** Saved data entries **
----------------

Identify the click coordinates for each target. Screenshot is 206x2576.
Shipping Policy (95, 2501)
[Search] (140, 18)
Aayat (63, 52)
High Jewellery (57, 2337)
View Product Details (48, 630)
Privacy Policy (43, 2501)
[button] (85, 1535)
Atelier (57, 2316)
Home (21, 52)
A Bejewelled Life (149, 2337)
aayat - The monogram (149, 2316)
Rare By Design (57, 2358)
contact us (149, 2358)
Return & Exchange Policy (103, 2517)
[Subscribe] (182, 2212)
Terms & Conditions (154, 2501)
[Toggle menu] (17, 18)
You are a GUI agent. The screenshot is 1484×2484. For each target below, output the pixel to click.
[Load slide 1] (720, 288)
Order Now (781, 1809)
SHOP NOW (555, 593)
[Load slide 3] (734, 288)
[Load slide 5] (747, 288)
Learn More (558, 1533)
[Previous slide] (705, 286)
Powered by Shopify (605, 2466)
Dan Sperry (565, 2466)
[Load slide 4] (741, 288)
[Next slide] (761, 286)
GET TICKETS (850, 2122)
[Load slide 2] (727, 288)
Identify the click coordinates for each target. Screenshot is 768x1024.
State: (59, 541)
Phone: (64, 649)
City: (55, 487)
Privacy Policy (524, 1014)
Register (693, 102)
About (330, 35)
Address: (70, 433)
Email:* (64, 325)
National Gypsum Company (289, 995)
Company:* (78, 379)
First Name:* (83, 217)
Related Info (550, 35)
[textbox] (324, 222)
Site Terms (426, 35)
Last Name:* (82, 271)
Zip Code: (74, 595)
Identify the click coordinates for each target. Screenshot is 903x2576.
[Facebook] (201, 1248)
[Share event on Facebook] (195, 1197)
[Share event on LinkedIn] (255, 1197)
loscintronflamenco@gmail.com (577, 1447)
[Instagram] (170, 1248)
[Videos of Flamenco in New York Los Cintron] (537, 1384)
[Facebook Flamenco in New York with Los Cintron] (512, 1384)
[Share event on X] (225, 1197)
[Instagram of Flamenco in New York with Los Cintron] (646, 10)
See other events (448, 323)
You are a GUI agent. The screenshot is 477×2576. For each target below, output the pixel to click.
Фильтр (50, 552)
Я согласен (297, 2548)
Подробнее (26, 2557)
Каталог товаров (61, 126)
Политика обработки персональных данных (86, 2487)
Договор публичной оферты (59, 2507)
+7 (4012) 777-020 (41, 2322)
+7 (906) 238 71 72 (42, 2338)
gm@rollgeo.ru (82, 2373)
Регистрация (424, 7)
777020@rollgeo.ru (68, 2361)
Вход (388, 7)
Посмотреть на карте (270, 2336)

----------------

** Problem to solve **
Wherever the word "Share" occurs in the data above, copy the line it sits in.

** Result for this task **
[Share event on Facebook] (195, 1197)
[Share event on LinkedIn] (255, 1197)
[Share event on X] (225, 1197)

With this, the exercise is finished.